━━ Records provided

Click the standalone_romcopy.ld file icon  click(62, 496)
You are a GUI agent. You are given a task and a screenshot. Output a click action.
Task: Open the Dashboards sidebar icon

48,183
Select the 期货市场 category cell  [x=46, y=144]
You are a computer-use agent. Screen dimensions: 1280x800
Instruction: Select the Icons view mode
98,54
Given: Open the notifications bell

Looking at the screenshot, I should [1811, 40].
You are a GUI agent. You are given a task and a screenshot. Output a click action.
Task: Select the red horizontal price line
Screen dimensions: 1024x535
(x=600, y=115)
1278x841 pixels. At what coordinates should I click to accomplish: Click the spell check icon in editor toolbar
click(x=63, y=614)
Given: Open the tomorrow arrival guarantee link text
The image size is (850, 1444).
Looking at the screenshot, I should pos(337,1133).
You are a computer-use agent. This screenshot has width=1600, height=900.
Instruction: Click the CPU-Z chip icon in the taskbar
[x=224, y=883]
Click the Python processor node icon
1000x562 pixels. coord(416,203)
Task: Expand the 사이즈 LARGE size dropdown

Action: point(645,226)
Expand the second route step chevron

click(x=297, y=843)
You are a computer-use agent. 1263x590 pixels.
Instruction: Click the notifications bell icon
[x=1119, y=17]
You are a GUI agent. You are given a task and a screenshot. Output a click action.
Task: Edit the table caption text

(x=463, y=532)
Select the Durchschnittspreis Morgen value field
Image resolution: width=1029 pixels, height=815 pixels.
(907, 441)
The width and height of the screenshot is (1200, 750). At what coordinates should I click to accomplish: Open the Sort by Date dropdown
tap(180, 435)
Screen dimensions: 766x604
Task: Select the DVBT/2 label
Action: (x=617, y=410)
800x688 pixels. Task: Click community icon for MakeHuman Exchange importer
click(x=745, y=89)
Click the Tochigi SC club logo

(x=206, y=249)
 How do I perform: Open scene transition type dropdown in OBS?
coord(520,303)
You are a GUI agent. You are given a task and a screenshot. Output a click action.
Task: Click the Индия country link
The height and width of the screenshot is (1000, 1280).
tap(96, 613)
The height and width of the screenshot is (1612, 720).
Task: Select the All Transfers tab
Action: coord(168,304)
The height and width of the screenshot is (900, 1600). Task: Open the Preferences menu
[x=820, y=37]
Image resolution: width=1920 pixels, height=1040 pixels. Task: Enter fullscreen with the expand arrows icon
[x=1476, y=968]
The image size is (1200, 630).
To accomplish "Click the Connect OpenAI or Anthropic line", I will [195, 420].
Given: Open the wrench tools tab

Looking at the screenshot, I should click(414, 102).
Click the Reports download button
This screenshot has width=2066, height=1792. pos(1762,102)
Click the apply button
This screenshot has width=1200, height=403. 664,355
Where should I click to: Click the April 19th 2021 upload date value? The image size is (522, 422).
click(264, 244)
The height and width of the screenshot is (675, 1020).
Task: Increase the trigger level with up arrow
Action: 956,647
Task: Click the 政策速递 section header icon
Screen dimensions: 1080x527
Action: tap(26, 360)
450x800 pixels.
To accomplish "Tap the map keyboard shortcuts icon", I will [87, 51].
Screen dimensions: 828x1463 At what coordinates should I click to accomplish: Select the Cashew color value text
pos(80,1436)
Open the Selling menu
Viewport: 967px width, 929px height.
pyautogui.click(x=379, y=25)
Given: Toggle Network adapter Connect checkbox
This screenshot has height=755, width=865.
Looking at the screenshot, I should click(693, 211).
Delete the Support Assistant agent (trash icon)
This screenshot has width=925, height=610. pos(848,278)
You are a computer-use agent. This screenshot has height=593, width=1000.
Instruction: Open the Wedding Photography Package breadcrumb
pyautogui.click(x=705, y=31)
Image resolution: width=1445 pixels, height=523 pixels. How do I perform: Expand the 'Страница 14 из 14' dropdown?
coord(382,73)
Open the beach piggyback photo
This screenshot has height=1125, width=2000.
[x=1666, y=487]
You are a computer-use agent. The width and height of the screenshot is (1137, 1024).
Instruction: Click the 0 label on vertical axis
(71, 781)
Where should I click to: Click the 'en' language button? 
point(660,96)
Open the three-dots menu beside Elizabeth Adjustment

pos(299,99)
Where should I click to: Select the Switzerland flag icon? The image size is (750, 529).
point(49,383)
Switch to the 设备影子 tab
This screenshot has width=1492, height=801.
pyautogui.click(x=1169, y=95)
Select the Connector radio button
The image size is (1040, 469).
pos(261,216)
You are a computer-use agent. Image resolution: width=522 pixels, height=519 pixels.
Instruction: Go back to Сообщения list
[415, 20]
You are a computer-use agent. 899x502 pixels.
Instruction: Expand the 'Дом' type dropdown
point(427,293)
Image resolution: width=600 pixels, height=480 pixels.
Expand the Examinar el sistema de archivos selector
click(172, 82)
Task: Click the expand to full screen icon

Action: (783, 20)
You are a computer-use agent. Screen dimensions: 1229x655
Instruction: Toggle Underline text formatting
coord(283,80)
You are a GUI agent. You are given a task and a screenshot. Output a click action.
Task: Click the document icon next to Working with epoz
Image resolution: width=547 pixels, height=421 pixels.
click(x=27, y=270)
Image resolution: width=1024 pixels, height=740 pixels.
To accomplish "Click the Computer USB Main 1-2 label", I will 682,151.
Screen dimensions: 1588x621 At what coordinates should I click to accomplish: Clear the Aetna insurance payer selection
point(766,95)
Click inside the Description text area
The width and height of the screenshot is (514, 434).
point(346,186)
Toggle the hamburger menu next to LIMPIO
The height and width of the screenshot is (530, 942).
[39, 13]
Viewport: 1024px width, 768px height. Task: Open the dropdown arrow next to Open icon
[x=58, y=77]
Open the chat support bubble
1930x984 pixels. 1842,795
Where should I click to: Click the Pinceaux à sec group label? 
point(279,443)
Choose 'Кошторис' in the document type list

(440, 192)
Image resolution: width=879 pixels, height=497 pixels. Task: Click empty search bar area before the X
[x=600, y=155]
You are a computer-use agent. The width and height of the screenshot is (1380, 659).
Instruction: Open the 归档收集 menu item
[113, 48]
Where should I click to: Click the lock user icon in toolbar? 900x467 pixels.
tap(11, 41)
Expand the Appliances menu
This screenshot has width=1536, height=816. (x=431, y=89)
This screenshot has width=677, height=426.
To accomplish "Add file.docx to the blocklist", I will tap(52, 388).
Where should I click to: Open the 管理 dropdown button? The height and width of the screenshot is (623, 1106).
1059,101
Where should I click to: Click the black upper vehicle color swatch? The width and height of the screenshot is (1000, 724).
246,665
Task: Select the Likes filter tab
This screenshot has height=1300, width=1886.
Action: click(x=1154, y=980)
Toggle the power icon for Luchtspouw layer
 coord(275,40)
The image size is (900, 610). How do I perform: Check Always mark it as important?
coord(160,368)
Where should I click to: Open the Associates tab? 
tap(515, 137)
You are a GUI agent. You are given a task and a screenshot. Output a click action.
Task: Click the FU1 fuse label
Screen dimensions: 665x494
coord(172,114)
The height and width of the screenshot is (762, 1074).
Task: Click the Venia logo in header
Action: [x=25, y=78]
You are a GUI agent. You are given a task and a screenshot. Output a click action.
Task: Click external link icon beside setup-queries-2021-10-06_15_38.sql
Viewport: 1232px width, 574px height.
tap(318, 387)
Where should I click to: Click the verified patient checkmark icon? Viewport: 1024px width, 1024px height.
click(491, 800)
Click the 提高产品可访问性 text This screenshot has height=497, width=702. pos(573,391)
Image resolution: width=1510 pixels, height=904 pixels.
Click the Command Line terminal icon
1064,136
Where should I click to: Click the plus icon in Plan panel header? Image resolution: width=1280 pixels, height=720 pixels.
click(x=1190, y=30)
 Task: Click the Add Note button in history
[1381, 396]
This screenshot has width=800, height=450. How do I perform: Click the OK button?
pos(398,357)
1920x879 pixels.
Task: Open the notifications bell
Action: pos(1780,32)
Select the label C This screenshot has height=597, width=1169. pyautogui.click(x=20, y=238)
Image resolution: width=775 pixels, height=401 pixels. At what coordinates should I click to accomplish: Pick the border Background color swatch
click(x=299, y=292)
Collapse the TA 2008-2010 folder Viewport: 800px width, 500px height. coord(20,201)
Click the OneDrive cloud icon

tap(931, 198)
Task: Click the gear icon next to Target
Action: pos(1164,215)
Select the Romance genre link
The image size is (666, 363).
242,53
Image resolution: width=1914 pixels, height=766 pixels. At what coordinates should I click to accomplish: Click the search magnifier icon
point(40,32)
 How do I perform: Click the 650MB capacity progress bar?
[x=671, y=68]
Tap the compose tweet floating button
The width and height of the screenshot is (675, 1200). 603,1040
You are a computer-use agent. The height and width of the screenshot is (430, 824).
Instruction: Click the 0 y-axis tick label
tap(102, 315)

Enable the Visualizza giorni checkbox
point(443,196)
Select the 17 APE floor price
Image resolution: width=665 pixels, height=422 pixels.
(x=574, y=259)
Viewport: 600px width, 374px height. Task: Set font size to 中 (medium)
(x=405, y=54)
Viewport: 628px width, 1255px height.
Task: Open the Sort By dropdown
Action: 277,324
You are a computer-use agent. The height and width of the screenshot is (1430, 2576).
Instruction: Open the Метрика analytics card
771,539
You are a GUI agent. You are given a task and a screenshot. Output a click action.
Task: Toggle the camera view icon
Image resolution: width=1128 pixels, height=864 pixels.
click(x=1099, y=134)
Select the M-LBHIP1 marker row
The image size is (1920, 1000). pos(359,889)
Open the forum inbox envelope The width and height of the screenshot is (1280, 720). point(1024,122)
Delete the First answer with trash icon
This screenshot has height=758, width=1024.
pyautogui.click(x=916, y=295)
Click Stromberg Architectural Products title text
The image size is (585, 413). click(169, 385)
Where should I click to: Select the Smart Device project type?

━━━━

• About this exercise: If a line in the material above contains "will", show that line.

• Written answer:
To accomplish "Click the Connect OpenAI or Anthropic line", I will [195, 420].
To accomplish "Tap the map keyboard shortcuts icon", I will [87, 51].
To accomplish "Click the Computer USB Main 1-2 label", I will 682,151.
To accomplish "Add file.docx to the blocklist", I will tap(52, 388).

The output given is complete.